I'd love to report that over the next 20 years, exercising that much protected my body against aging, but that is not the case. By my late 50s, I began to notice that skipping class for more than a few days in a row left me feeling weak, and that I had to struggle through a week's worth of classes after such a lapse to recover my strength. When I hit 60, my muscles started to feel like sieves, the strength draining out of them unless I attended class very regularly.

Now that I'm closing in on 63, I find that the Bar Method is still giving me great results, but I need to take class five times a week to get them.

My story is typical of regular exercisers. According to a report by Dr. Stephen Seiler, a leading sports scientist, "after about age 60, strength levels fall more rapidly" in people who strength train on a long-term basis. "The good news," he writes, are that these declines "are diminished by continued training."

What happens, then, to people who don't exercise? The study cited by Dr. Seiler found that their decline in muscle strength starts decades earlier, in their 30s, and then accelerates relative to their active peers. The way to avoid this loss, it turns out, is exercise more often as you get older.

Sedentary people not only get weaker by the way. They also get heavier. A recent study of 34,079 non-dieting middle-aged women published recently by the Institute of Medicine found that over 13 years these women gained an average of six pounds each. A subgroup of 13 percent of the women, however, did not gain weight. These were the women in the study who did moderate-to-intense exercise for about hour a day every day. Even the ones who exercised a half-an-hour each day, which doctors have recommended for years, didn't keep the extra weight from coming on.

These findings make sense when you consider a long-known fact about our bodies. Without exercise we lose on average about a half a pound of muscle mass a year. That adds up, over 20 years, to 10 fewer pounds of muscle to burn the calories consumed.

I'm happy to know that upping my number of classes per week has special benefits related to my age. That is good news -- but the really good news, according to Dr. Seller -- is that you can begin strength training at any age and make significant gains in your muscle mass. I also feel fortunate that I do the Bar Method because it continues to feel good on my body as I get older. It is so safe and gentle that it's something I can do all my life to maintain my strength.

*Available data*:
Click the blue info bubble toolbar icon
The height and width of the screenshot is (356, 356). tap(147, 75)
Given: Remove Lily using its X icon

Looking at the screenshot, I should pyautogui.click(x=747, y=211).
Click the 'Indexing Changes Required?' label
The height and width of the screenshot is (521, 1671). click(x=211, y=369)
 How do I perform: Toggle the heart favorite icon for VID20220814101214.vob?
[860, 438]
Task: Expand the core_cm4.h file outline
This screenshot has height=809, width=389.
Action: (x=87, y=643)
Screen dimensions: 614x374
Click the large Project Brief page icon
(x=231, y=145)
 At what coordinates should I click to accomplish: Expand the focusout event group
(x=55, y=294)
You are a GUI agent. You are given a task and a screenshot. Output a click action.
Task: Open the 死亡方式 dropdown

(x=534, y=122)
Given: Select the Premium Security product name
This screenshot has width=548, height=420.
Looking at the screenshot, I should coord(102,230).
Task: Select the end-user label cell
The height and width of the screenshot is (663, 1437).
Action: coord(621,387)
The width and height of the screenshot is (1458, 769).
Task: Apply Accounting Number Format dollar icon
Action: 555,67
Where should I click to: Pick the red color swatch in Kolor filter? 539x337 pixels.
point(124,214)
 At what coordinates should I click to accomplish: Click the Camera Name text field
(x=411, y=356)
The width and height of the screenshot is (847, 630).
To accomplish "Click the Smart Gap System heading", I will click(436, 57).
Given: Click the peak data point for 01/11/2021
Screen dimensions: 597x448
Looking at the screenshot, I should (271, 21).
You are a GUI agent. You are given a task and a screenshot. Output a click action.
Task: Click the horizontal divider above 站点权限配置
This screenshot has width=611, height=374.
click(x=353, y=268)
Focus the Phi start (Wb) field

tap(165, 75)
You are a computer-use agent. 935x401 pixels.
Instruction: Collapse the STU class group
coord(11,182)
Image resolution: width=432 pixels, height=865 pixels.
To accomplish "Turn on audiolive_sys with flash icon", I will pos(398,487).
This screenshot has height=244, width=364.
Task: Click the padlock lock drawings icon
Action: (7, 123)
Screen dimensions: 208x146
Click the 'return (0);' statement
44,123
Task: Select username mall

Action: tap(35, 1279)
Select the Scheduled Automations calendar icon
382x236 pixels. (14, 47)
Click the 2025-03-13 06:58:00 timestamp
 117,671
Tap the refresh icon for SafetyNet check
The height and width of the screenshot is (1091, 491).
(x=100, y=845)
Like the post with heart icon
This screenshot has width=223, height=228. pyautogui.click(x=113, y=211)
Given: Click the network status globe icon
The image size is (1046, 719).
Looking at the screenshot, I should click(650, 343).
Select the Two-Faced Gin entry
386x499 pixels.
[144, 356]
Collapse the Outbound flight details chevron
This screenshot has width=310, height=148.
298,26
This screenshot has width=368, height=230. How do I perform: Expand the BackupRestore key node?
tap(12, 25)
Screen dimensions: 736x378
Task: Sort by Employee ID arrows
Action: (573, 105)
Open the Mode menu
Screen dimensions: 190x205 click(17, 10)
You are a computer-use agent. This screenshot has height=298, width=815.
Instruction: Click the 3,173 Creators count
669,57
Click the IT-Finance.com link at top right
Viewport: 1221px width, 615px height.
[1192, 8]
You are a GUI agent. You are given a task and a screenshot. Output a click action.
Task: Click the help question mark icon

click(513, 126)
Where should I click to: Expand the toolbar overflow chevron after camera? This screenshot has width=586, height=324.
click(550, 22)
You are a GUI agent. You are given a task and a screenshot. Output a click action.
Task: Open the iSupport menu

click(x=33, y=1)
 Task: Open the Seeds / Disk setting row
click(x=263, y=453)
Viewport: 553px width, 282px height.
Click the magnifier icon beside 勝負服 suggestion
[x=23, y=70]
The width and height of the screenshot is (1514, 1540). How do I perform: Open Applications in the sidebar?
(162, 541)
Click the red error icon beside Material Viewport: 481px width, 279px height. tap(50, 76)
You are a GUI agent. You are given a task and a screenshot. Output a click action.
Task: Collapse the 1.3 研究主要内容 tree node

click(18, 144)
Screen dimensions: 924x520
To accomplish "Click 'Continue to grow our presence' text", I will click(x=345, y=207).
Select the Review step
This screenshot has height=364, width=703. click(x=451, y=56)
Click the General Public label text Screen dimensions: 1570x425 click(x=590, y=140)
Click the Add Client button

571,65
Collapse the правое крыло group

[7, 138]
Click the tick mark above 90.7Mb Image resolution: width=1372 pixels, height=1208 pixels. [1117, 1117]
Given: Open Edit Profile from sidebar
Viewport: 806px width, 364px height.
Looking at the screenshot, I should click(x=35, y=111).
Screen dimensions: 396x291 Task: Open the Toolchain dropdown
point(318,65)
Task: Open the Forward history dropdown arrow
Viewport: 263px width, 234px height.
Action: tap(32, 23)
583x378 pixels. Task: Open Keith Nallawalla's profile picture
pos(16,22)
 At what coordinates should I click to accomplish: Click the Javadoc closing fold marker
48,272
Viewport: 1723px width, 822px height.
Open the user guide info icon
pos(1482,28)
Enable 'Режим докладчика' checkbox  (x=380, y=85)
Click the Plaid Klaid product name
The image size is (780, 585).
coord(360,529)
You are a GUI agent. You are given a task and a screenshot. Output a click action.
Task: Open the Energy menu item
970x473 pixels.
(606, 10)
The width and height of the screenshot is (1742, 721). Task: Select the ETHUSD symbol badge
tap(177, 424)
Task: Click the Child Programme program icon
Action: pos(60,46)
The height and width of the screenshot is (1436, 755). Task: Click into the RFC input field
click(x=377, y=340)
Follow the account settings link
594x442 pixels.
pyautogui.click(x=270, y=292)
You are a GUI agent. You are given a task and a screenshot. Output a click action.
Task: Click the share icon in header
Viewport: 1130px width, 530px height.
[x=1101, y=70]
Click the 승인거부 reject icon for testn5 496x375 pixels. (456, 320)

*What you will do*: Can you transcribe the passage on exercise and aging from "These findings make" to "maintain my strength."? The rows are separate from the passage on exercise and aging.

*Response*:
These findings make sense when you consider a long-known fact about our bodies. Without exercise we lose on average about a half a pound of muscle mass a year. That adds up, over 20 years, to 10 fewer pounds of muscle to burn the calories consumed.

I'm happy to know that upping my number of classes per week has special benefits related to my age. That is good news -- but the really good news, according to Dr. Seller -- is that you can begin strength training at any age and make significant gains in your muscle mass. I also feel fortunate that I do the Bar Method because it continues to feel good on my body as I get older. It is so safe and gentle that it's something I can do all my life to maintain my strength.